Bob Rae is a lawyer with Olthuis Kleer Townshend, teaches at the University of Toronto and is the author of What's Happened to Politics?

After a 78-day campaign, Justin Trudeau is the new Prime Minister of Canada, the leader of a majority Liberal government. It is not the result that many expected, but it is a demonstration once again that politics is more spontaneous and uncertain than political scientists would have us believe.

John F. Kennedy once reminded us that victory has a thousand fathers and defeat is an orphan. Mr. Trudeau deserves full credit for the win. Together with a talented and disciplined team he created both a compelling vision and an exciting execution in a flawless campaign. His victory speech last night was generous, thoughtful and without the edge of triumphalism that often means trouble.

There is the inevitable tendency to exaggerate both defeat and victory. They are, as the poet said, both impostors. The popular vote numbers for Mr Trudeau were well below those received by John Diefenbaker and Brian Mulroney in their sweeps, but the comfortable majority he has in seat count partly shields that reality. Neither the Conservatives nor the NDP were wiped out – but their leading members went down like nine pins, because that's what happens when the tide goes out.

Full coverage of Federal Election 2015

Mr. Trudeau's win can be traced to a few simple decisions. The first was to "go positive" and stick with it. When Canadians watched the Blue Jays last weekend they saw back-to-back commercials: dark nastiness from the Conservatives and a well-crafted series of clips from Mr. Trudeau's speech to the largest political rally in a decade.

The second was to break out of the Conservatives' fiscal sandbox. It allowed him to match his sunny ways with real programs, and to break with the orthodoxy of balanced budgets no matter what the surrounding economic climate.

Both decisions allowed him to outflank the NDP, which began the election ahead in the polls and was eagerly awaiting the moving van from Stornoway to Sussex Drive. Thomas Mulcair did not run a bad campaign, but it could not match the Liberals in either imagination or the energy of its execution. Politics is a momentum play, and as support for the NDP began to wobble people shifted rapidly to the Liberals, just as they had gone the other way in the last two weeks of the 2011 election.

Stephen Harper's campaign was not a disaster either, but its persistent negativity grated more and more with Canadians, and even those who agreed with his rigid position on the niqab were offended by the harshness of the rhetoric. Dividing the electorate is a hallmark of the Republican school of politics, and Mr. Harper is its most devoted practitioner. Towards the end he was reduced to to bleating that "government is not a popularity contest" and that "it's not about me". To which one might reply that popularity has a lot to do with elections and the incessant branding of the government as "the Harper government" makes it a little hard to ignore Mr. Harper.

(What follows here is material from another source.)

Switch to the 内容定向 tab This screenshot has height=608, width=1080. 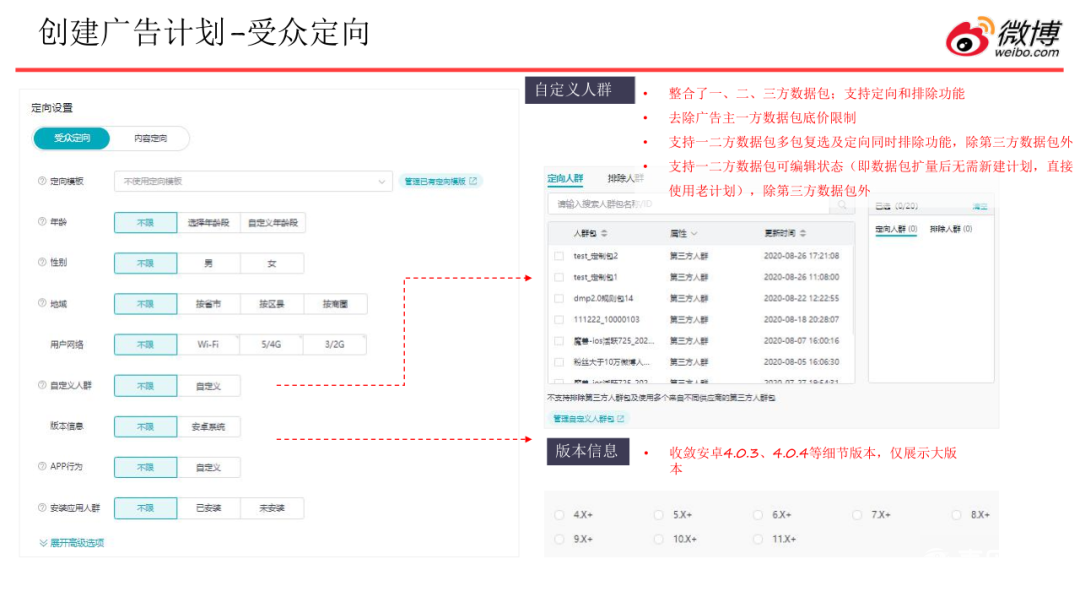point(150,139)
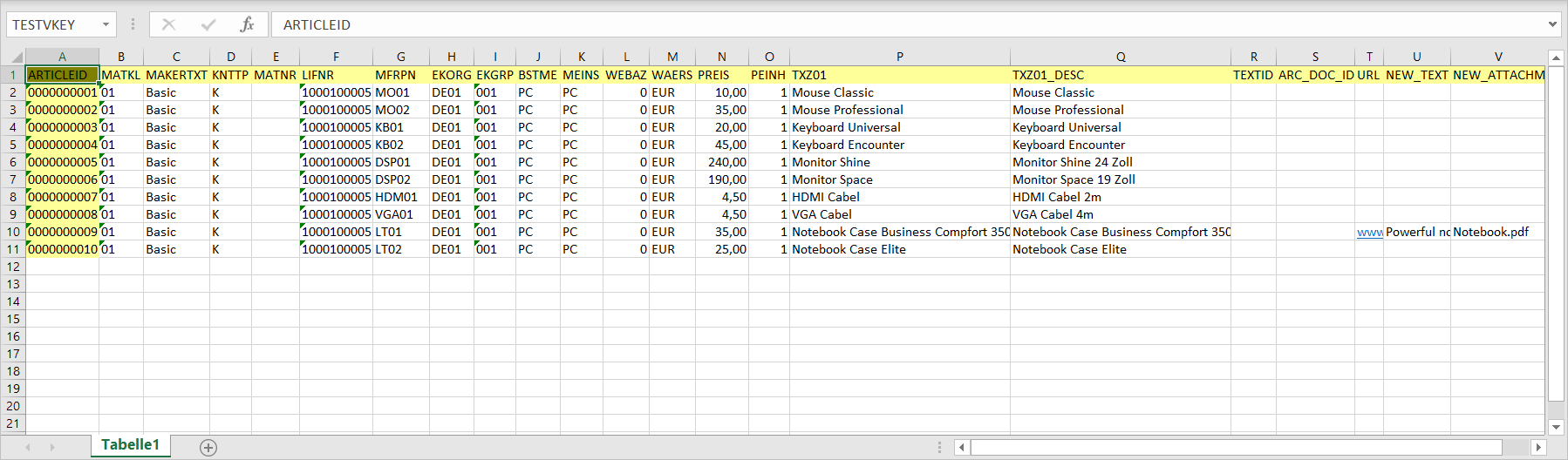Viewport: 1568px width, 460px height.
Task: Add a new sheet with the plus icon
Action: [208, 447]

And so it was that by the end of the campaign Mr. Trudeau was seen by Canadians as the hardest working, most compassionate, most willing to listen, and most capable of learning. He went from trailing Mr. Harper by 10 points in best for prime minister to leading him by seven.

In short, elections do matter, and the electorate takes its own time to come to judgment. Victory and defeat are not permanent, however. They were not in 2011, and they are not today. Mr. Trudeau has climbed to the top of what Disraeli called "the greasy pole" and it will take all his skills and abilities to master governing as he has the art of campaigning. Politics at its best can both inspire and raise our spirits and our actions, and Justin Trudeau has consistently shown Canadians that better is indeed possible.

His critics and opponents would be wise not to make the same mistake they did before. Mr. Trudeau is ready. Do not underestimate him.